Özetle etrafımız düşmanlarca çevrilmiş durumda. Barzani’ye filan kesinlikle güven olmaz. Nitekim, belgelerle Yavuzaslan tarafından ortaya konulan görüntüler ve veriler Barzani’nin ne gibi bir adam olduğunu çok açık biçimde gösteriyor.
Barzani bölgede Bağımsız Kürt Devleti’nin kurulması için gün sayıyor. Sıkı sık da Amerika’ya gidip görüşmeler yapıyor. Obama yönetimi ile yaptığı son görüşmede “Bağımsız Kürt Devleti için her şeyimiz tamam” diyen Barzani’ye ABD yönetiminin “Daha erken, zamanı var” dediği de iddia ediliyor.
Zaten Barzani de yakınları da zaman zaman “Bağımsız Kürt Devletini kuracağız, bunun altyapısını hazırladık” demiyorlar mı?
İşin artık gizlisi saklısı kalmadı.
PKK terörüne bu denli destek veren dış güçlerin de Türkiye’yi iyice zayıf düşürüp, pazarlık masasına oturtarak toprak talebinde bulunmak değil mi?
Halen bu adama güvenip, ayaklarının altına kırmızı halılar sererek karşılama yapıyor, bu kişiyi adam yerine koyuyorsak büyük bir yanlışın içindeyiz demektir.
Şimdi asıl yapılması gereken, Sincar Bölgesi’ni de Kandil gibi dağıtmak olmalıdır. Sorun bununla da sınırlı kalmamamlı ve PKK’nın Suriye uzantısı PYD/YPG güçlerinin dağıtılması için de ne gerekiyorsa bunlar ortaya konulmalıdır.
Yoksa, bu terör belasını bitiremeyiz.
Terörün beslendiği noktalar bellidir. Kökü dışarıda olan terörle içeride ne kadar mücadele dersek edelim, ne kadar şehit verirsek verelim, sadece sivrisinekleri yok edebiliriz. Bataklık dışarıda olduğu sürece, bu sivrisinekler de bitmeyecektir.
Bir yandan “Dostumuz ve müttefikimiz” dediğimiz Amerika, öte yandan kapılarında yıllardır süründürüldüğümüz AB üyesi ülkeler açıktan veya örtülü olarak terör örgütü PKK’yı kucaklıyorlar.

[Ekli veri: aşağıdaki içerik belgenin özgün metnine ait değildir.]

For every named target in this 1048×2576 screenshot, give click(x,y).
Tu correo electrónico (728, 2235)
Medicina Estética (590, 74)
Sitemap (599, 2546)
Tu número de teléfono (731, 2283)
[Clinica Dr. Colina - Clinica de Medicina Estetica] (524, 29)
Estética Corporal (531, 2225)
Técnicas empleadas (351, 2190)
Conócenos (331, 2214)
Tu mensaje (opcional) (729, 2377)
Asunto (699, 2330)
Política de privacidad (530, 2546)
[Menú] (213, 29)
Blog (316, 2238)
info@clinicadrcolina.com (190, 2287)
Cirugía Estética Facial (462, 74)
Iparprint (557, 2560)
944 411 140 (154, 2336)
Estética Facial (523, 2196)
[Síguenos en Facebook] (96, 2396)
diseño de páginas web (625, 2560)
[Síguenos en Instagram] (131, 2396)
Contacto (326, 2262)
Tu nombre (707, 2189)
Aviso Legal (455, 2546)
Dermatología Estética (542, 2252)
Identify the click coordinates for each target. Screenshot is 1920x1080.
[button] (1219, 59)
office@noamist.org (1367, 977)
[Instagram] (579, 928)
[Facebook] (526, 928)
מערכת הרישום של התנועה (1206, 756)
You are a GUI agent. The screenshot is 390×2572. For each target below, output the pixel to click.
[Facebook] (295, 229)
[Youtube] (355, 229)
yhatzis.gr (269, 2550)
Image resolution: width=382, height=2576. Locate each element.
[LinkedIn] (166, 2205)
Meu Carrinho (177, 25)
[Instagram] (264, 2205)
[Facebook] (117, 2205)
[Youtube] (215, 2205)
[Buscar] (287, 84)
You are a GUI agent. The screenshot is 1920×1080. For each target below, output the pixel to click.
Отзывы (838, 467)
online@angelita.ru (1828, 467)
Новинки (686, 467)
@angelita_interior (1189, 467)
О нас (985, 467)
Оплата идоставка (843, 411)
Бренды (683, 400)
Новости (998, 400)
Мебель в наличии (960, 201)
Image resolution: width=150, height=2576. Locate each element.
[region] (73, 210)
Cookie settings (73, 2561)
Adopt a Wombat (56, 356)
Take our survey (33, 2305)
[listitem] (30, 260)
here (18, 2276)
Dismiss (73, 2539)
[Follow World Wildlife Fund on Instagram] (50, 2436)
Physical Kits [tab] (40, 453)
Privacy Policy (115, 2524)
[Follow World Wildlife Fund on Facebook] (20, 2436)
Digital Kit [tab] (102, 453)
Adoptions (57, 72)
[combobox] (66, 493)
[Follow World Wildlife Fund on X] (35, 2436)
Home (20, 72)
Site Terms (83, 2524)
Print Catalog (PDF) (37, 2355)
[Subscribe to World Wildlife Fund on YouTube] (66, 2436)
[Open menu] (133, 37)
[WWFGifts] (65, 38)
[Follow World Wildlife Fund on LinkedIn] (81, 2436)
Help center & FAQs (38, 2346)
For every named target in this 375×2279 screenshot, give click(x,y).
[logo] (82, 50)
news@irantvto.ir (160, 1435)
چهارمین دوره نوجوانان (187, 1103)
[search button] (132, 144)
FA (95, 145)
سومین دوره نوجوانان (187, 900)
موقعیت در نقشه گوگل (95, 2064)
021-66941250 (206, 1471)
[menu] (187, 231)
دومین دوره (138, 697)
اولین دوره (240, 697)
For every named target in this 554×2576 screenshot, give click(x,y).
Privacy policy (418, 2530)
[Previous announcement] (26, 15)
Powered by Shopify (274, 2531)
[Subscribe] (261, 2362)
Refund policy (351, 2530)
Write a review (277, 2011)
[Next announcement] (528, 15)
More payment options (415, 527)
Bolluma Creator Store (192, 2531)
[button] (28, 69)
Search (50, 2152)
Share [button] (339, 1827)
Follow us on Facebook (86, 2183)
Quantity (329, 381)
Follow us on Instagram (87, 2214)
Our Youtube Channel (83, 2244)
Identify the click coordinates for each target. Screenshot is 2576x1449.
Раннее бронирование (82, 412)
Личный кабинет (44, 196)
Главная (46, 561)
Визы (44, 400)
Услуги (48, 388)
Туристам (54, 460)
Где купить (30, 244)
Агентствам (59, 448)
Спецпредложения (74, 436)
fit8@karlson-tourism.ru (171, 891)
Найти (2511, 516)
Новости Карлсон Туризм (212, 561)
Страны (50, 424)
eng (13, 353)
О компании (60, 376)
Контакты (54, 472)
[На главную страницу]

PYD/YPG güçlerine silah veren Amerika, bu silahların PKK’nın da eline geçtiğini bilmiyor mu? Kaldı ki, en üst düzeyde bu silahların PKK’lıların da eline geçtiğini belgelerle Amerika’ya ileten Türkiye, bu konuda da sesini dinletemiyor.
Özetleyelim:
Artık kendi göbeğimizi kendimiz kesmek durumundayız.